In this brief post, I aim to share those insights and perhaps spark some reflections that may resonate with you.

My dear friend Håkan Forss delivered an excellent presentation titled What Traffic in Stockholm Can Teach You About Queuing Theory, which inspired me to pen down these thoughts.

They Never Stop

Jakarta Traffic

One striking observation is that motorbikes never come to a halt. Understanding this fact could save your life. Asian motorbike drivers seldom stop, even in the face of imminent danger. This relentless movement, however perilous, yields incremental gains in the congested traffic.

The desire to inch forward, even by a mere meter, drives motorcyclists to navigate through the smallest of gaps between vehicles.

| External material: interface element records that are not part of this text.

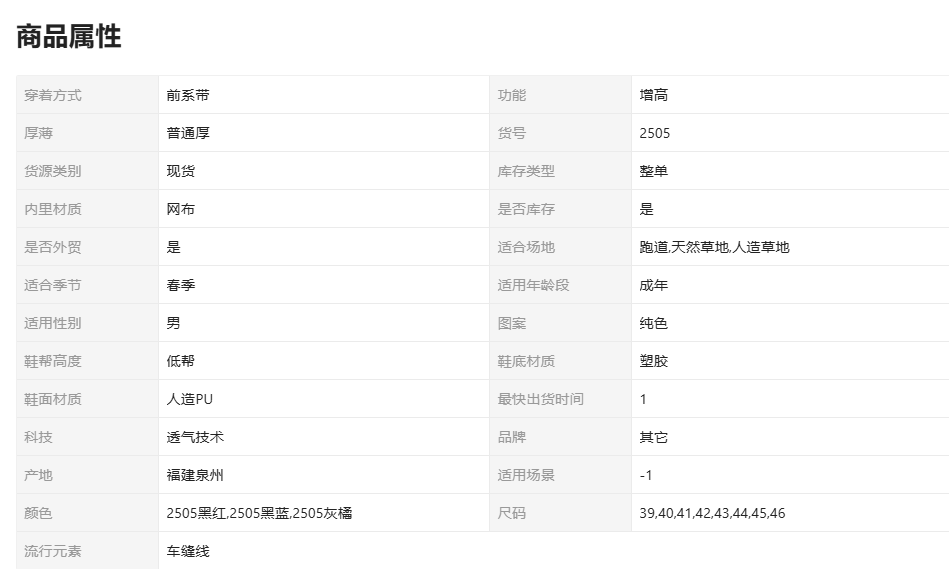Click the 商品属性 heading
The height and width of the screenshot is (577, 949).
coord(69,37)
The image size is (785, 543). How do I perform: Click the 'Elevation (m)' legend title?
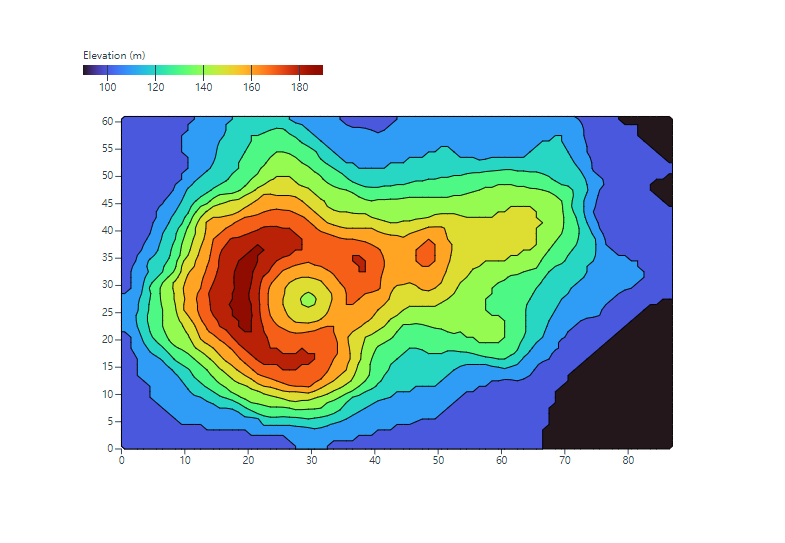114,55
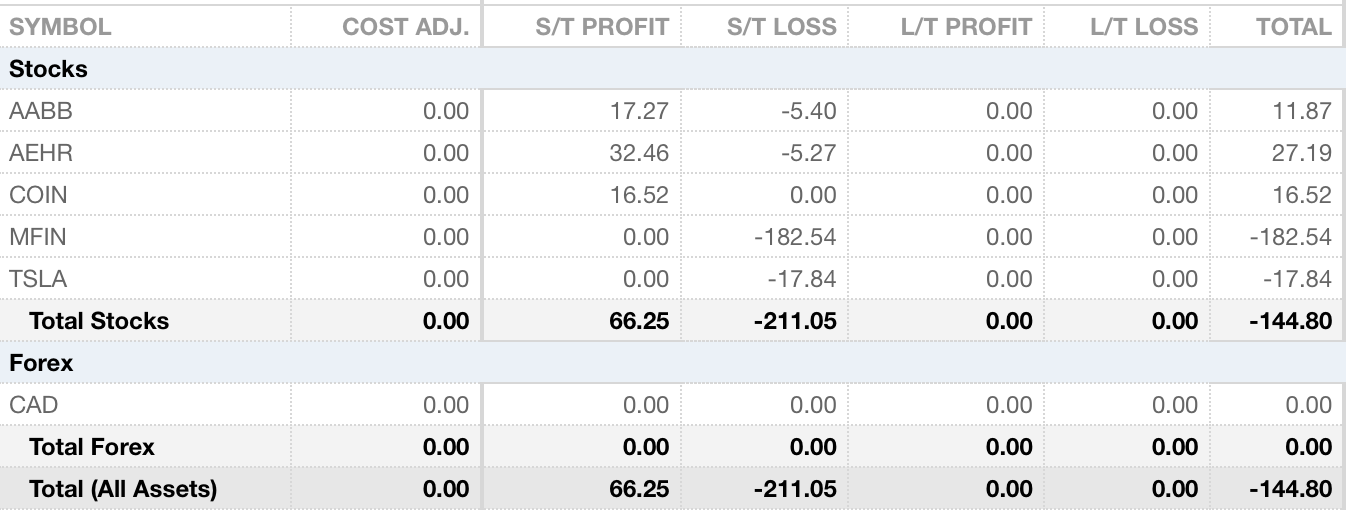1346x514 pixels.
Task: Open the AABB symbol row
Action: pos(41,111)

The same urgency exists among car drivers, albeit constrained by their vehicles’ size.

They Are Small

Motorbikes’ compact size allows them to maneuver through narrow spaces, especially at traffic lights. While cars remain stationary, motorbikes exploit every available gap, resulting in chaotic movements when the light turns green.

Flow? Solutions

Reflecting on the chaos, one wonders about solutions to improve traffic flow. Packing more vehicles onto the road exacerbates congestion, as Håkan’s presentation aptly illustrates. Removing motorbikes altogether might seem drastic, but it could potentially restore some semblance of order to the chaos.

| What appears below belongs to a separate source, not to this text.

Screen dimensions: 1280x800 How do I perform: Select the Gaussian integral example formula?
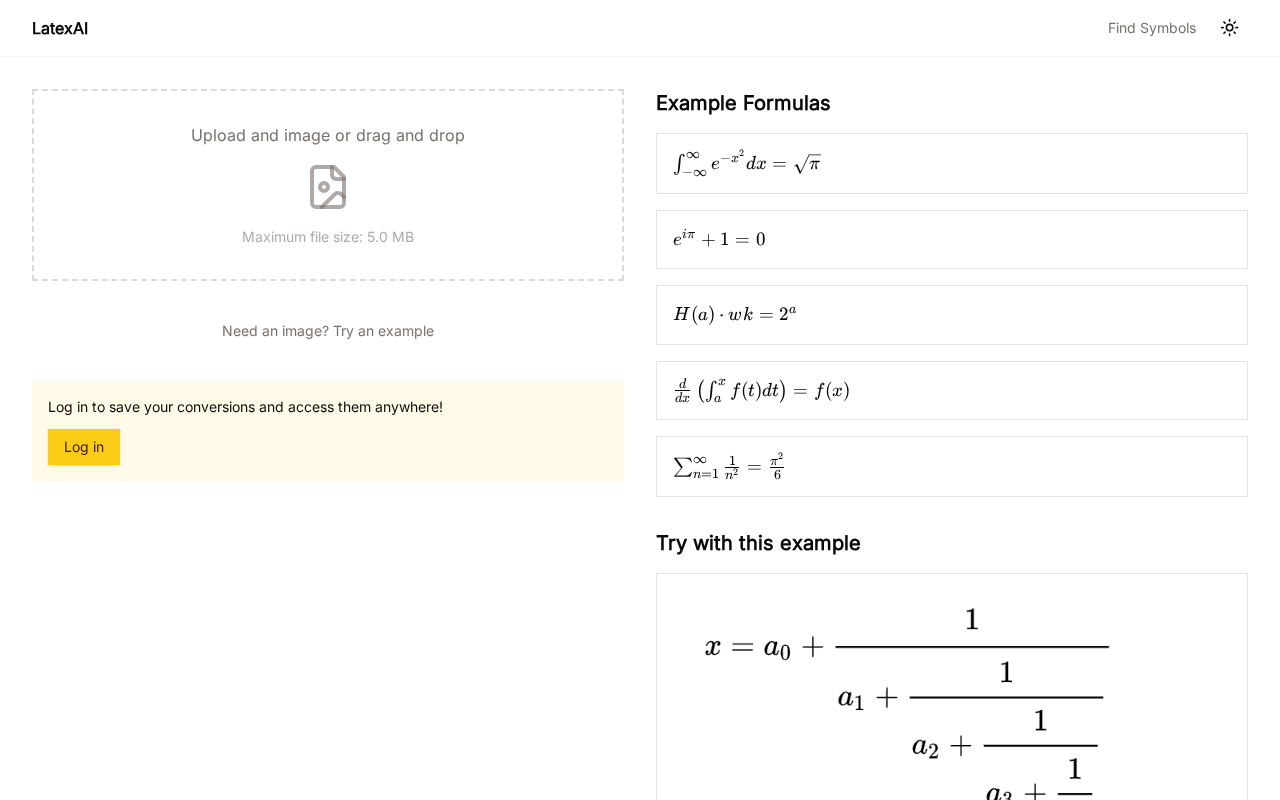[952, 164]
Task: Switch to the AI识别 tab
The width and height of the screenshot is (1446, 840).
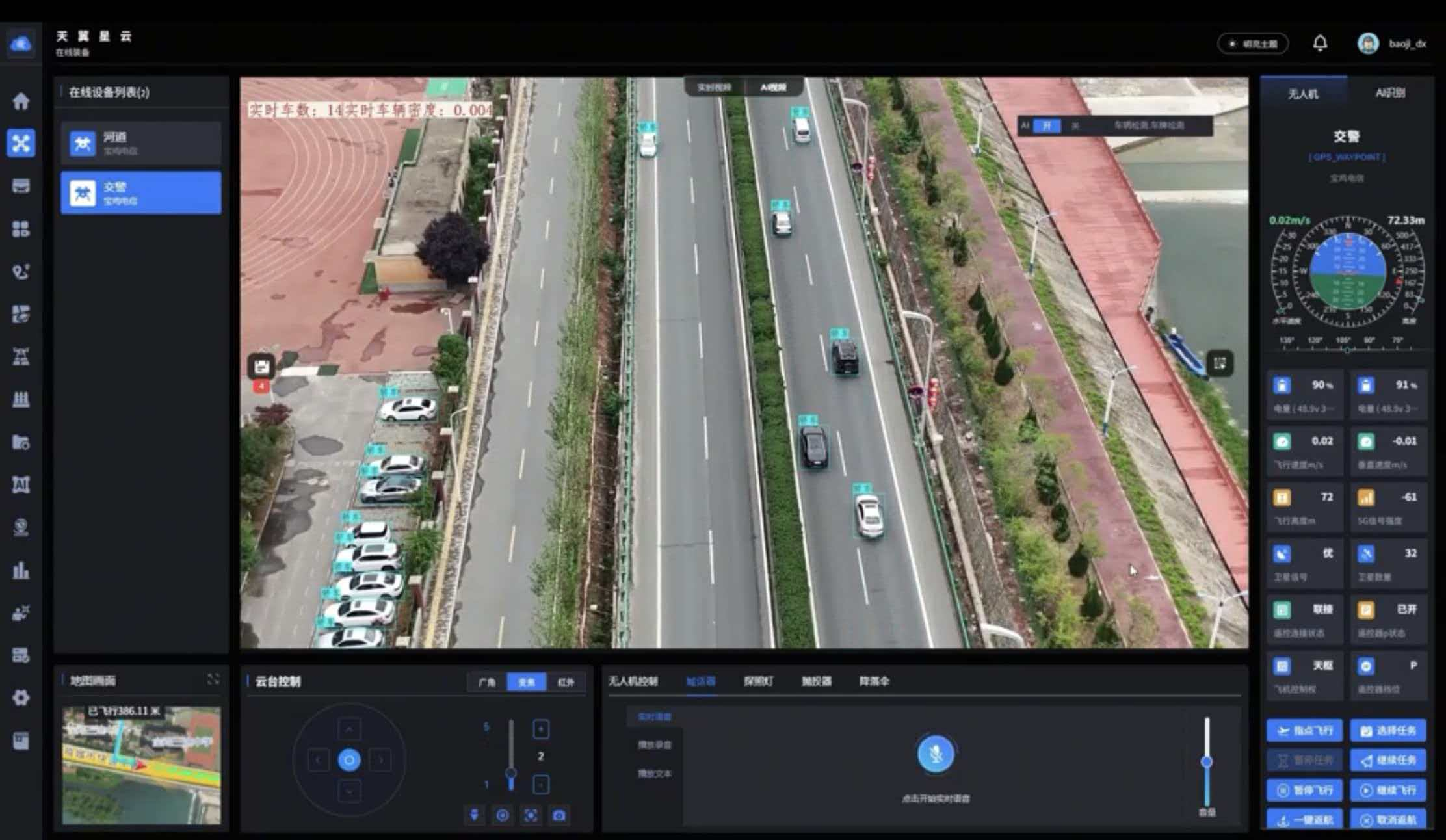Action: click(x=1390, y=93)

Eliminating motorbikes would create unavoidable gaps between cars, fostering a smoother flow. Similarly, eliminating cars could lead to more agile traffic flow, albeit with smaller work items (i.e., motorbikes) in progress.

Projects and Personal Life

In the context of projects or personal life, the gaps between vehicles symbolize slack — periods of non-productive time. Motorbikes filling these gaps impede the flow, mirroring our tendency to fill every moment with busyness.

Yet, slack is essential for reflection and improvement. Embracing moments of idle time allows for introspection and creativity, fostering better outcomes in projects and personal endeavors alike.


This post lacks a grand conclusion, much like the traffic jams it describes. Nevertheless, I hope it provokes some contemplation and perhaps a shift in perspective.

I penned these thoughts during a moment of slack at work, a fitting reminder of its value.